What is being asked>
Print the items below unchanged, from the line containing "The height and width of the screenshot is (291, 518)." through the line containing "pos(257,288)", including both of those lines.

[Data on locating visible targets]
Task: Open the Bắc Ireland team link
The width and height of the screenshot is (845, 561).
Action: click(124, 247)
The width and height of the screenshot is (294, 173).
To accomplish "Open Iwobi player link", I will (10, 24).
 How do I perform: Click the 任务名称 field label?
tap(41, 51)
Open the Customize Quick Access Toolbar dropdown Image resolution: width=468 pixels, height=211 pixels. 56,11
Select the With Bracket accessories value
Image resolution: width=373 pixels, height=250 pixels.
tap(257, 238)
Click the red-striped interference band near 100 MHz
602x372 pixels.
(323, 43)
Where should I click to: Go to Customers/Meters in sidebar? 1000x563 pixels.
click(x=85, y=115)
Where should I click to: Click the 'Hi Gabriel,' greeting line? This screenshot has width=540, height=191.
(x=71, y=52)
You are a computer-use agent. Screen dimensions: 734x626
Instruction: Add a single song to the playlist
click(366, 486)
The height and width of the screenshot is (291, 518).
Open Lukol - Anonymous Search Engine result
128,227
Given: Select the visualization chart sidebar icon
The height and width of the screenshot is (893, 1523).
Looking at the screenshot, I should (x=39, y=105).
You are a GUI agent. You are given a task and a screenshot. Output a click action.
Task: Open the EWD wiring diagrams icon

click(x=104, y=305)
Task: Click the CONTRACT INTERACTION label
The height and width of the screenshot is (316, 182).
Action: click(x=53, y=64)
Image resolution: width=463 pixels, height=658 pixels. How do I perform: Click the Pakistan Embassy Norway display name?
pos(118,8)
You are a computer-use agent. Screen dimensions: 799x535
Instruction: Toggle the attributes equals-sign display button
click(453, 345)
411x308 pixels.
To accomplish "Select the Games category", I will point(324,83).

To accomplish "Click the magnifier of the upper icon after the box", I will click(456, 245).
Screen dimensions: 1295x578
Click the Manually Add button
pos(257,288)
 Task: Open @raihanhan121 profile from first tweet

Complete response>
The height and width of the screenshot is (291, 518).
Open Lukol - Anonymous Search Engine result
128,227
Given: Select the visualization chart sidebar icon
The height and width of the screenshot is (893, 1523).
Looking at the screenshot, I should (x=39, y=105).
You are a GUI agent. You are given a task and a screenshot. Output a click action.
Task: Open the EWD wiring diagrams icon

click(x=104, y=305)
Task: Click the CONTRACT INTERACTION label
The height and width of the screenshot is (316, 182).
Action: click(x=53, y=64)
Image resolution: width=463 pixels, height=658 pixels. How do I perform: Click the Pakistan Embassy Norway display name?
pos(118,8)
You are a computer-use agent. Screen dimensions: 799x535
Instruction: Toggle the attributes equals-sign display button
click(453, 345)
411x308 pixels.
To accomplish "Select the Games category", I will point(324,83).

To accomplish "Click the magnifier of the upper icon after the box", I will click(456, 245).
Screen dimensions: 1295x578
Click the Manually Add button
pos(257,288)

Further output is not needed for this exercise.